_TASK TO CARRY OUT_
Take each line of the listing that has the string "Choose" and report it.

▼▼▼

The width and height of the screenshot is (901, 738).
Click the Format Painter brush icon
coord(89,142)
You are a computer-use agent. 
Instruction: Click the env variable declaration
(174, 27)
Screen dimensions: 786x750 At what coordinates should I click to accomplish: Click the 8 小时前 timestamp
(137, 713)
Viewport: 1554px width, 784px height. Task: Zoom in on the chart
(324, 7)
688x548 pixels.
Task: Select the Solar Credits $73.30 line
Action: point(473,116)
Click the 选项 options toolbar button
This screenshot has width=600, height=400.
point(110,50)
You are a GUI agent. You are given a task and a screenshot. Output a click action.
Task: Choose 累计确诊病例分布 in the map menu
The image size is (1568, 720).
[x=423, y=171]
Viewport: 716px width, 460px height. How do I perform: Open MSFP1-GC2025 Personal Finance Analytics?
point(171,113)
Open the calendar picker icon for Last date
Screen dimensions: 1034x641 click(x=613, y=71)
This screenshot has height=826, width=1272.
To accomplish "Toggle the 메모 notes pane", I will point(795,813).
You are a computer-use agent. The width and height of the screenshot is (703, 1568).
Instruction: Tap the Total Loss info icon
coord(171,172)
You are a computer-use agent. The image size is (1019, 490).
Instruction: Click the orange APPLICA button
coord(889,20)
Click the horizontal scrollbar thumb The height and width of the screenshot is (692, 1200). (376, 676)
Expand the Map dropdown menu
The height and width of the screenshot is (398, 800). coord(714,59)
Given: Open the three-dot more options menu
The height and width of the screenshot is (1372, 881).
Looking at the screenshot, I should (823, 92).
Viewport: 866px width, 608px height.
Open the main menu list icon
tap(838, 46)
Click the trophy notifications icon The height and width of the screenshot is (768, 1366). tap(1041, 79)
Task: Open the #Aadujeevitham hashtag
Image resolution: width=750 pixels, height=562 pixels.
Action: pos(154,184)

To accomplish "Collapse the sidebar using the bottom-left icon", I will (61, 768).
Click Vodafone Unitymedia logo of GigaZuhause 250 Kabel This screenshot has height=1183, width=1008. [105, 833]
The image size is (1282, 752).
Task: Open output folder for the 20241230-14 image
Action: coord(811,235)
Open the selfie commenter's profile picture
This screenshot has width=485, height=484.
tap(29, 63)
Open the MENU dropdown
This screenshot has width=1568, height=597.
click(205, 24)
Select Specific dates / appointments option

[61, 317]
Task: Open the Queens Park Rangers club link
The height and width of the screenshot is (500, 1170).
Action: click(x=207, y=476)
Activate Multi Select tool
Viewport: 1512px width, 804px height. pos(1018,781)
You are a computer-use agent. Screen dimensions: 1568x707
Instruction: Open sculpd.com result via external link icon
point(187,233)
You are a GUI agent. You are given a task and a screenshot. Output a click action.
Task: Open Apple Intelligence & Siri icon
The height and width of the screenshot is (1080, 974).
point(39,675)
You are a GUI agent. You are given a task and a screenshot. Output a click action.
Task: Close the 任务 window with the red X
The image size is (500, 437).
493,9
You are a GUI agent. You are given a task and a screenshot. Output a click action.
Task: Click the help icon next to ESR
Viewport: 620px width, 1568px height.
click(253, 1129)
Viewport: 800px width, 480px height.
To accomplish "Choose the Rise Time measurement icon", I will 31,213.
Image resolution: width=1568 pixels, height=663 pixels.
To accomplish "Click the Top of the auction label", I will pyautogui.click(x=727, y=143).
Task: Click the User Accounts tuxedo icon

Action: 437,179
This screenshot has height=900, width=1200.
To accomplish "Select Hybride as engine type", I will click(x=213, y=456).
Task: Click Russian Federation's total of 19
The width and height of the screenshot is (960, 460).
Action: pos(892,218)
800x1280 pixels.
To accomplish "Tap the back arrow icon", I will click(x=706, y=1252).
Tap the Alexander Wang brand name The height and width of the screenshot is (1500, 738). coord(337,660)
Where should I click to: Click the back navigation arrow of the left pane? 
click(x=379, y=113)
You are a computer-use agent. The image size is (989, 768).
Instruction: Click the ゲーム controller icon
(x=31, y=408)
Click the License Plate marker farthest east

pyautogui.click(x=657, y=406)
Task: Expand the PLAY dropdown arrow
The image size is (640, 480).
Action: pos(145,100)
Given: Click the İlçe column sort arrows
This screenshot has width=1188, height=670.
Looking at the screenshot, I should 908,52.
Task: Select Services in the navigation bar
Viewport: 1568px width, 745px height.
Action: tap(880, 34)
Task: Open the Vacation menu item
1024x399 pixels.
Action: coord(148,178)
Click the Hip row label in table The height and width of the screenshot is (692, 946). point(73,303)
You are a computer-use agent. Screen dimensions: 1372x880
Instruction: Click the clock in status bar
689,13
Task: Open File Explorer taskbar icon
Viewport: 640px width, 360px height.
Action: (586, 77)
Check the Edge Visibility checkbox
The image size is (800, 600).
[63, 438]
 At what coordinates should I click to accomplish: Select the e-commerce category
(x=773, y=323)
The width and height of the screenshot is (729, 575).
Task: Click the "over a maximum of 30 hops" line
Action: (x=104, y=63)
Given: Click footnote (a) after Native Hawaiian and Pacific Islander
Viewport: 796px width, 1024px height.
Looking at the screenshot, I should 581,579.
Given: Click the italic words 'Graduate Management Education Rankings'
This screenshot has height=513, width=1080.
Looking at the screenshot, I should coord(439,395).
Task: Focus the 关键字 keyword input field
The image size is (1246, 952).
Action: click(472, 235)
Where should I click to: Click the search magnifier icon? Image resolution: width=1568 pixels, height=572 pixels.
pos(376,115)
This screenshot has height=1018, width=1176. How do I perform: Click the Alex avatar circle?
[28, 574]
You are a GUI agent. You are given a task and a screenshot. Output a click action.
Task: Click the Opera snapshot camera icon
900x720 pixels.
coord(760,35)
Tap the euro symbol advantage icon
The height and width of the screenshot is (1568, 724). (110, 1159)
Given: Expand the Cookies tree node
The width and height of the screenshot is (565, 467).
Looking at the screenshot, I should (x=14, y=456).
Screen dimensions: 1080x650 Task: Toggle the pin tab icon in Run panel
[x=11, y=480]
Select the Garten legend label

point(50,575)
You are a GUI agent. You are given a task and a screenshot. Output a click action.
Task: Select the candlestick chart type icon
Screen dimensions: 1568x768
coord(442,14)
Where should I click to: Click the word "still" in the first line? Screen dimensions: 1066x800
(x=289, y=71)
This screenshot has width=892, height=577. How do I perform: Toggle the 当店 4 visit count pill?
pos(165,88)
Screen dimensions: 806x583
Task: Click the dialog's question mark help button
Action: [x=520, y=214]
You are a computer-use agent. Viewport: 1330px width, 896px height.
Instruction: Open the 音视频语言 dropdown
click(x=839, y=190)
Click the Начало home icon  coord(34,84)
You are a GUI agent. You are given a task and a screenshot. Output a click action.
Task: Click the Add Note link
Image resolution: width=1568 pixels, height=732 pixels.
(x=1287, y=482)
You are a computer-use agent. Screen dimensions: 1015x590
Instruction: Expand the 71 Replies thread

▲▲▲

_FINAL ANSWER_
Task: Choose 累计确诊病例分布 in the map menu
To accomplish "Choose the Rise Time measurement icon", I will 31,213.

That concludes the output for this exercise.